Count how many lines in the data hold "status". Only the number.

━━━━━ AVAILABLE DATA

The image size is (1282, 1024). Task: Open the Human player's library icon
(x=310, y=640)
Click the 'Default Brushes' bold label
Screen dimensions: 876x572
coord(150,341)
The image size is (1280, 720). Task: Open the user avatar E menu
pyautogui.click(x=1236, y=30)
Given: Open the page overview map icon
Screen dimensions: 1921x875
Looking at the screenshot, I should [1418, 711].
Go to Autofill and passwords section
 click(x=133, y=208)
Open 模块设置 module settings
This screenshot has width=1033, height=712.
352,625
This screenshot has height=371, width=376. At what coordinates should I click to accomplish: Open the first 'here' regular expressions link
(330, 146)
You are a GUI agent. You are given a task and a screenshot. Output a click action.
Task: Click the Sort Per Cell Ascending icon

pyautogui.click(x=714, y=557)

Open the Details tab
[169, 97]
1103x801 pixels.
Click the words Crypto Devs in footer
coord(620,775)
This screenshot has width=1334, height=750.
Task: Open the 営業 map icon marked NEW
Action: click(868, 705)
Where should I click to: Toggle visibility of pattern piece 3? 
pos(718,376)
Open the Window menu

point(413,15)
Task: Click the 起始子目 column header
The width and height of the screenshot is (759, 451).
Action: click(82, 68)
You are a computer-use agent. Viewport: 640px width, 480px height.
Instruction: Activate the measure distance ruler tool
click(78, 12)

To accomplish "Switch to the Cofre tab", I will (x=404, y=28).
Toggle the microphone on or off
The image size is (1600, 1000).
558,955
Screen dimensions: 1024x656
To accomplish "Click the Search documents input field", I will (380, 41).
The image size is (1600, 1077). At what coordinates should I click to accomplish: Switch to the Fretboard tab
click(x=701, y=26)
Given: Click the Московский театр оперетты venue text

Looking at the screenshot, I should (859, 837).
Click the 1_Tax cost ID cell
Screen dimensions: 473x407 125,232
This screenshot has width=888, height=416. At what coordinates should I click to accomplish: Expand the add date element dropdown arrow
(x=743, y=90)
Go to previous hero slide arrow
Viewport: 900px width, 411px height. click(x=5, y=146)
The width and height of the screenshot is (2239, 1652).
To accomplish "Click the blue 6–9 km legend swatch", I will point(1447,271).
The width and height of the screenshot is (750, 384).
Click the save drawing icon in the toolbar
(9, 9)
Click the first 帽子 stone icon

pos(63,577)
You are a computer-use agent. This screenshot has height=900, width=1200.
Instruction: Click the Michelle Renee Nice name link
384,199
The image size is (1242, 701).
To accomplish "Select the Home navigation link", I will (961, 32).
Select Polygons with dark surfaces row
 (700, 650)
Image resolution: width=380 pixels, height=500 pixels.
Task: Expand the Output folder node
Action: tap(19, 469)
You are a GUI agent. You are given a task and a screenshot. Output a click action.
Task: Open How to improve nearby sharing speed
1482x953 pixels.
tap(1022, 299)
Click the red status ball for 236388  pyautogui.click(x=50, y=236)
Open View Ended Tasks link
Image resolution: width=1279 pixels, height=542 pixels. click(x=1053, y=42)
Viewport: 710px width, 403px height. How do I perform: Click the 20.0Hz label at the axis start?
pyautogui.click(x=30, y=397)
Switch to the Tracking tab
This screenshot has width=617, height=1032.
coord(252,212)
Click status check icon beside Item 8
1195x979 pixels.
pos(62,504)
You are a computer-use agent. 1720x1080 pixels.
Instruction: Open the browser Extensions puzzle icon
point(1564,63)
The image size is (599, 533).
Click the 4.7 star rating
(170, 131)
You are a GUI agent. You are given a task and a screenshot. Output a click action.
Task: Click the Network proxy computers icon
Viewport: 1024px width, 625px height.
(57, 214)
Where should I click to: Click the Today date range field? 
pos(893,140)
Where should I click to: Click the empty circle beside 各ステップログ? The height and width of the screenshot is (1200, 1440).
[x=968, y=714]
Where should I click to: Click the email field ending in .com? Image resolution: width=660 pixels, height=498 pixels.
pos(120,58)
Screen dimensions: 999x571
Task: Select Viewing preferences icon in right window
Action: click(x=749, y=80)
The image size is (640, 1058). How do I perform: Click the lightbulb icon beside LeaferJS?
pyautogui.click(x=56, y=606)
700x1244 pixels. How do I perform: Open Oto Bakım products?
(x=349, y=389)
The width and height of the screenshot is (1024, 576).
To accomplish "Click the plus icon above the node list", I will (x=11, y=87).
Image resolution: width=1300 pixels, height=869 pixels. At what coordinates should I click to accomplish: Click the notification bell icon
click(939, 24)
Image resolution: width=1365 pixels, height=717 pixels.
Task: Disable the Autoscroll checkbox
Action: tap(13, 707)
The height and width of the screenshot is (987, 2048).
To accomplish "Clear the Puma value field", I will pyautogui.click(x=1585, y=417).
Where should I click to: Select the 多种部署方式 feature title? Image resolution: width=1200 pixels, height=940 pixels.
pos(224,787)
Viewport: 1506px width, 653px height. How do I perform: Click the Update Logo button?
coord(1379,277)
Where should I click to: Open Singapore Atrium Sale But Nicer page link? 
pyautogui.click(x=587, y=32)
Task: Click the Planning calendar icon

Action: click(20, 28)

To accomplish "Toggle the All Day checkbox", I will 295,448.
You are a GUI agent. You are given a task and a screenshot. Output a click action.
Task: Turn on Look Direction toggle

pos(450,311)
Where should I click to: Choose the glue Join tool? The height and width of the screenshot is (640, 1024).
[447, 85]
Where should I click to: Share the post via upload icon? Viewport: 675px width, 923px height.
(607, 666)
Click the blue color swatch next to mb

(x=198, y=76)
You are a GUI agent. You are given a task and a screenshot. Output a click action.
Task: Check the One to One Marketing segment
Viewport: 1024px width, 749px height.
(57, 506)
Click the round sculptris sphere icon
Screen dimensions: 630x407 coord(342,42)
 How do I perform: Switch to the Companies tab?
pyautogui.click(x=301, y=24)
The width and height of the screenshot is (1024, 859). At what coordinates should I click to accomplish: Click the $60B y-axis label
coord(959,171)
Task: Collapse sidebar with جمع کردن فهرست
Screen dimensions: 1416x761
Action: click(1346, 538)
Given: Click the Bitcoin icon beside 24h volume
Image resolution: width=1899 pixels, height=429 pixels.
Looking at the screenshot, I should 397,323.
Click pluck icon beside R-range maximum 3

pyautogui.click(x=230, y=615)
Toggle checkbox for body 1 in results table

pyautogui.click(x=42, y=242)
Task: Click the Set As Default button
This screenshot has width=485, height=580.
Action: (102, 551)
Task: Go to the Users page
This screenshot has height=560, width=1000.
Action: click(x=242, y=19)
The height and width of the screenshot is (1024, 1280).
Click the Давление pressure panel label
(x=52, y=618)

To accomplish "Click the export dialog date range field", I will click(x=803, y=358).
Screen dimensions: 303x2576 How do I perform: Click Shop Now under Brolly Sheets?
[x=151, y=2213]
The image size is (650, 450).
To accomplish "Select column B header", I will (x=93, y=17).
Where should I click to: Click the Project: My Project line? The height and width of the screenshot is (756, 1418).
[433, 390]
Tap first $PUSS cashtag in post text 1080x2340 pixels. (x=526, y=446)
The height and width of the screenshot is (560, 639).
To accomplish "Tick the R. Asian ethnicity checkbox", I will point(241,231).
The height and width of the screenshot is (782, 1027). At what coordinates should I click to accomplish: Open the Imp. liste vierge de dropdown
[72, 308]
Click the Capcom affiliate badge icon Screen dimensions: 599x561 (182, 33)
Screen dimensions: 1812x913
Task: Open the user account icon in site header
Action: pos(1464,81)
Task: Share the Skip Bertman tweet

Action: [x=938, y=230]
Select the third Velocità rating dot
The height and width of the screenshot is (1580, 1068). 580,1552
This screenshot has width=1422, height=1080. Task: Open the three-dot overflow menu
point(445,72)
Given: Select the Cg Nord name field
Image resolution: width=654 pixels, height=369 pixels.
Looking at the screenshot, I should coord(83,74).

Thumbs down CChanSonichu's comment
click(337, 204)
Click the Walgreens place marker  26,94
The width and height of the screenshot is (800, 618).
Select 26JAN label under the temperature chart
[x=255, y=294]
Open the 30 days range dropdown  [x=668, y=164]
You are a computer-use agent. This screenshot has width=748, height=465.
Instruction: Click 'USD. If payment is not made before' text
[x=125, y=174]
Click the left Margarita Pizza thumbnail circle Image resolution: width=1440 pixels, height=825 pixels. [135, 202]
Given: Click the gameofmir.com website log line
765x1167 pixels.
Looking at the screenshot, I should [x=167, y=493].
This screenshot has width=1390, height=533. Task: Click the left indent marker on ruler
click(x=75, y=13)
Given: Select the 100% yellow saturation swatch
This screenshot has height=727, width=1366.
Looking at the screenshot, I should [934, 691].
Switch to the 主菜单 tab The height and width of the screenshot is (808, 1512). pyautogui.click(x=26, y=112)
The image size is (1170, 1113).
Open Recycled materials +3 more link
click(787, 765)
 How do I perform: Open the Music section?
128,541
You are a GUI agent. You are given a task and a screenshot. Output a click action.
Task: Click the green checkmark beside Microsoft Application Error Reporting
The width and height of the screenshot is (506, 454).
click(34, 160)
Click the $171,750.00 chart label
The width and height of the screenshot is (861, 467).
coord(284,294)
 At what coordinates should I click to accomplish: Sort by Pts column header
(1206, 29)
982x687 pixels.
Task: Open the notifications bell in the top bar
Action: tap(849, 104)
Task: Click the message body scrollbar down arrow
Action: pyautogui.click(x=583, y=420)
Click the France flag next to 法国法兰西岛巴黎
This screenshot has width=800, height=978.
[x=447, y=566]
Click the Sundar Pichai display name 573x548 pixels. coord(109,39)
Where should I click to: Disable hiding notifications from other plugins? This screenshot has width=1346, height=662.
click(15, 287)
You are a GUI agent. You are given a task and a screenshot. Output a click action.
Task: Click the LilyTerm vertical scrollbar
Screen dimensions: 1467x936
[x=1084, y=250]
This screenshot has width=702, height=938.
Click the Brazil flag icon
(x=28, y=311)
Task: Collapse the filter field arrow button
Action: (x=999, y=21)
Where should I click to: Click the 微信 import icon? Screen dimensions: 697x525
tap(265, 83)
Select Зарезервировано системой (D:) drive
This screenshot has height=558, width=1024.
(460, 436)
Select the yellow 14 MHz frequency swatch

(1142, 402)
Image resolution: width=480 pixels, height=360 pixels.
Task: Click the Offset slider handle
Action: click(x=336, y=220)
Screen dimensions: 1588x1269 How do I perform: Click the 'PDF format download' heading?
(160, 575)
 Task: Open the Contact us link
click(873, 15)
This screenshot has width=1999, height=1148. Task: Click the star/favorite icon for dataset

━━━━━━━━━━

- _YOUR RESPONSE_: 2